[Extrait du document]
Alors que l'épidémie de coronavirus a mis à l'arrêt une grande partie du pays, la justice continue à fonctionner... au ralenti. Audiences en visioconférence, comparutions avec un masque, aménagements de peine pour cause d'épidémie, au tribunal de Chambéry, chacun a dû s'adapter.
La cour intérieure du tribunal de Chambéry (Savoie) est d'habitude un ballet de robes, d'uniformes et de véhicules. Depuis le confinement, le silence y règne. Mais la Justice continue son oeuvre... au ralenti.
Dans les étages, les bureaux sont largement désertés. La plupart des fonctionnaires télétravaillent. La juridiction tient au quotidien sur les épaules de quelques-uns. "Le coronavirus, c'est anxiogène pour moi. J'ai très peur". Cette quadragénaire, le juge des libertés Cyrille Tréhudic ne la verra pas. En temps normal, il aurait échangé avec elle dans la salle d'audience de l'hôpital psychiatrique de Bassens, où elle a été admise quelques jours plus tôt. Pas cette fois, pour cause de confinement.
Par téléphone, dans un bureau aménagé en salle d'audience, il s'assure du bien-fondé de son hospitalisation d'office. L'avocate est présente, la greffière aussi, comme d'habitude. Mais rien n'est normal. Chacun garde ses distances. Des plaques en verre acrylique ont été installées devant le juge et devant l'avocate. Les sept patients entendus ce jour-là évoquent presque tous le Covid-19.
Le COVID a pris le pas sur tout
En plein débats, le procureur quitte l'audience: c'est l'heure de la réunion quotidienne de la cellule de crise. Au tribunal judiciaire de Chambéry comme à la cour d'appel, le Covid-19 a pris le pas sur tout : les procédures, les habitudes, le calendrier, les inquiétudes, les discussions et les rares débats contradictoires encore possibles.

[Les données]
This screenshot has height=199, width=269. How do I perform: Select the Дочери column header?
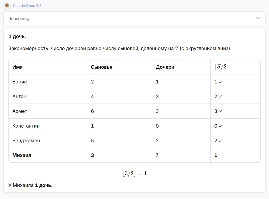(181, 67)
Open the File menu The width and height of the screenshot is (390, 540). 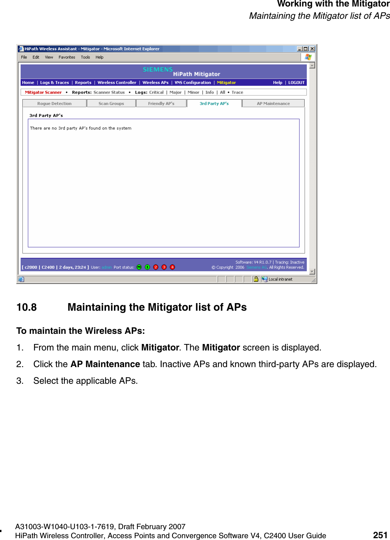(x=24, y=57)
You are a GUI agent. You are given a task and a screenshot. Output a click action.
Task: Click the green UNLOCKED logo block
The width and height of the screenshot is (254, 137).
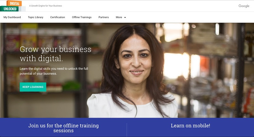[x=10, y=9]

* * *

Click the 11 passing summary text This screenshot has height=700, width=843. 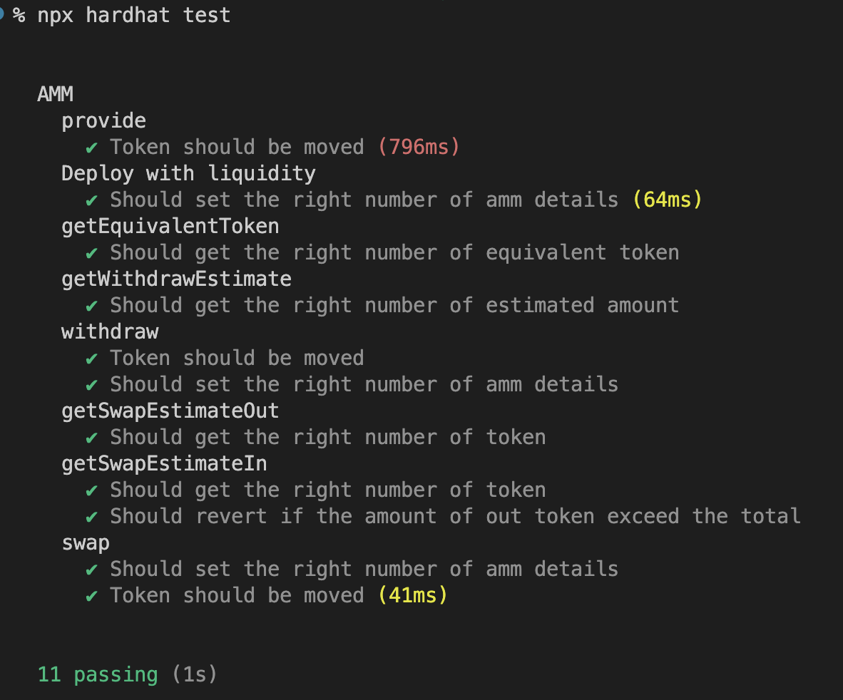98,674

--

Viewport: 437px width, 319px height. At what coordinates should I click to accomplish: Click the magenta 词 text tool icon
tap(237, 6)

[Consignes]
- 1) Reproduisez fidèlement le passage du texte sur le tribunal de Chambéry qui va de « La cour intérieure » jusqu'à « cause de confinement. ».
- 2) Dressez la liste complète de tout ce sur quoi le Covid-19 a pris le pas, d'après le texte sur le tribunal de Chambéry.
Les entrées forment un ensemble distinct, sans lien avec le texte qui les précède.

[Réponses par point]
- 1)
La cour intérieure du tribunal de Chambéry (Savoie) est d'habitude un ballet de robes, d'uniformes et de véhicules. Depuis le confinement, le silence y règne. Mais la Justice continue son oeuvre... au ralenti.
Dans les étages, les bureaux sont largement désertés. La plupart des fonctionnaires télétravaillent. La juridiction tient au quotidien sur les épaules de quelques-uns. "Le coronavirus, c'est anxiogène pour moi. J'ai très peur". Cette quadragénaire, le juge des libertés Cyrille Tréhudic ne la verra pas. En temps normal, il aurait échangé avec elle dans la salle d'audience de l'hôpital psychiatrique de Bassens, où elle a été admise quelques jours plus tôt. Pas cette fois, pour cause de confinement.

- 2)
- les procédures
- les habitudes
- le calendrier
- les inquiétudes
- les discussions
- les rares débats contradictoires encore possibles